Endothermic Response (Heat Loss)
Increased working pH range
A greater pH range is useful in this context as many soils are fairly acidic or alakline, a characteristic that is reflected in the groundwater. An E.coli able to alter the pH around it to a degree would work more efficiently in these conditions. pH for drinking water will not fluctuate much reasonaly between 6 and 8.5 (6.5 and 9.5 for tap water). For industry however it is not uncommon to get large swings in pH, in this setting, a pH range of 2 to 12 is more useful.
Acidic pH (<5)
pCad detects low pHs, however the lower limit to which it does this may be too low and cause a severe reduction in E.coli working activity and so a more sensitive sensor may be required.
Alkaline pH (>11)
Acidic pH (<5)
Urease can be produced to breakdown urea into ammonia and Carbon dioxide, raising the pH of the surrounding environment. Coupled to a pH sensitive promoter, this could make a basic homeostatic cicuit or part of a acidophile differentation pathway depending on usage.
Alkaline pH (>11)
Lactate dehydrogenase could be produced to convert pyruvate to lactate a by-product of which is H+ which has an effect of lowering the pH of the environment. If coupled to a pH sensor, this could again be part of a homeostatsis mechanism or part of an alkalophile differentiation pathway depending on usage.

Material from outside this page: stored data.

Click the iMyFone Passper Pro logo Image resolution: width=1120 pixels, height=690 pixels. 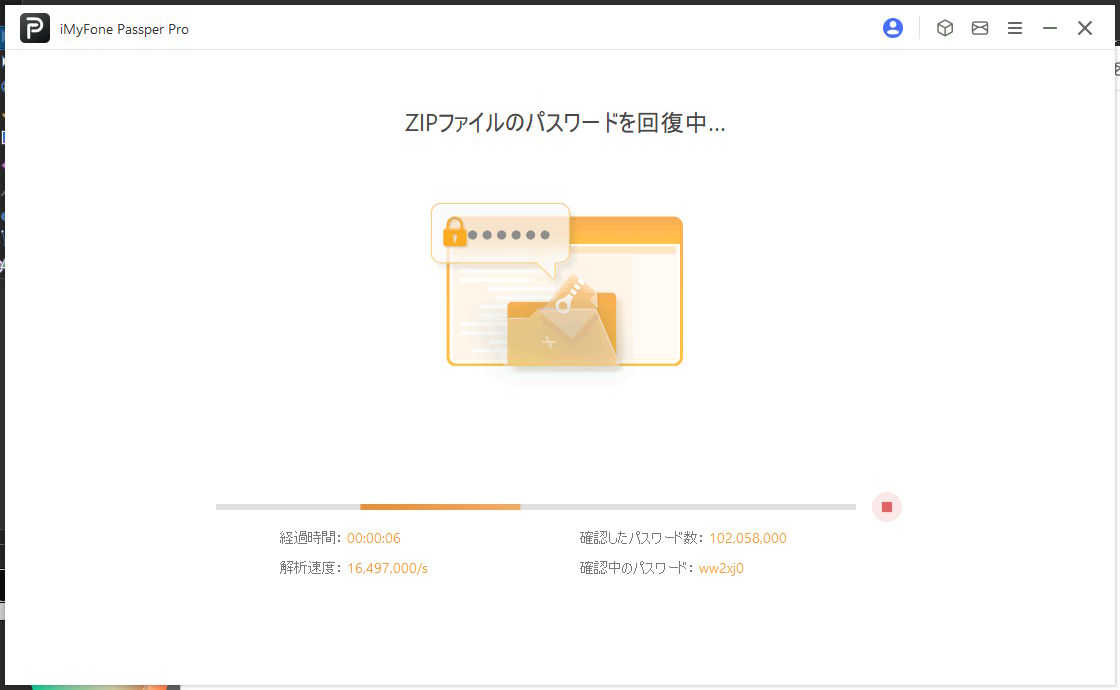coord(35,29)
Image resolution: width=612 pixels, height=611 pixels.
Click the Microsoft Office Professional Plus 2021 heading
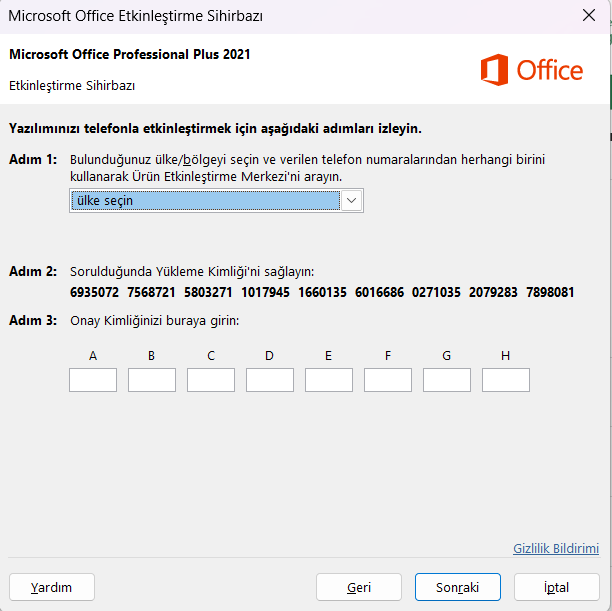click(x=130, y=54)
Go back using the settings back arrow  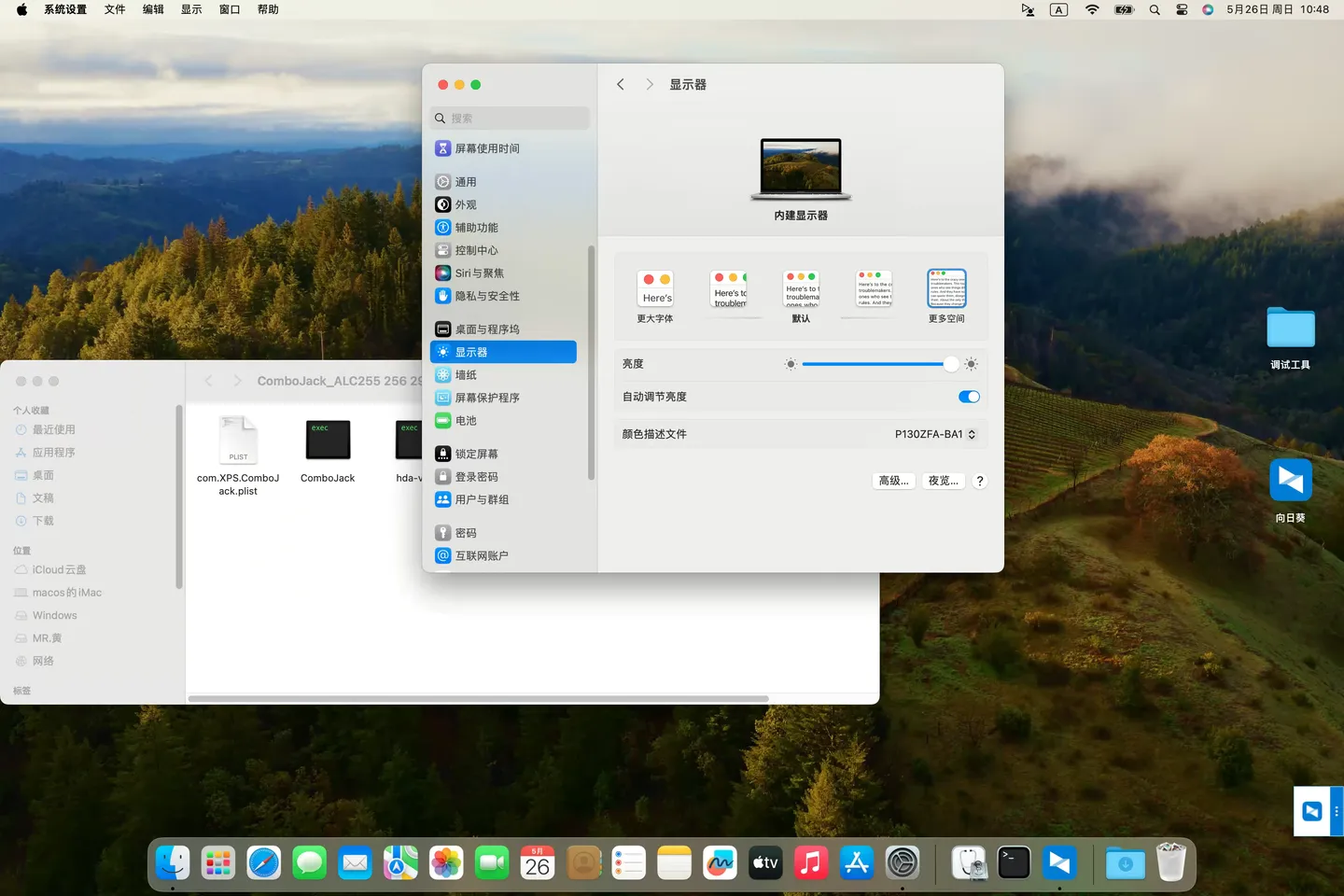point(620,84)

E.coli is a gram-neagtive bacterium and as such has two membranes and a periplasm. The inner membrane is highly permeable but the outer membrane is not, making secretion of non-E.coli proteins more diifcult. An increased protein secreation ability would be useful for our E.coli in case it was necessary to bind or chelate the metals outside the cell (to prevent the cell becoming gummied up or allow precipitation of metal for collection).
To increase the ability of E.coli to secrete proteins, it is likely that porins will need to be incorporated into the membrane however this may be a two edged sword. As proteins will be allowed to diffuse out of the E.coli, other molecules which are normally barred entery may be able to enter and damage or potentially kill our E.coli.
Suicide (and clumping)
For safety when removing the bacterium, it may be required for the bacterium to die.
Due to it containing heavy metal ions however, it would be useful if it would not die and lyse as lysis would allow the metal ions to diffuse back into the water.
One known suicide switch in E.coli is the B.subtilis sacB gene which causes the E.coli to become sucrose sensitive, so when exposed to sucrose th E.coli cells would lyse (not ideal, but a sucrose jump trigger AFTER completion is useful) but clean up may be managed using a precipitant or clumping material.
Alternatively, it may be possible to cleave up the host DNA using encoded restriction endonucleases and leave the cell intact (other than the digested DNA).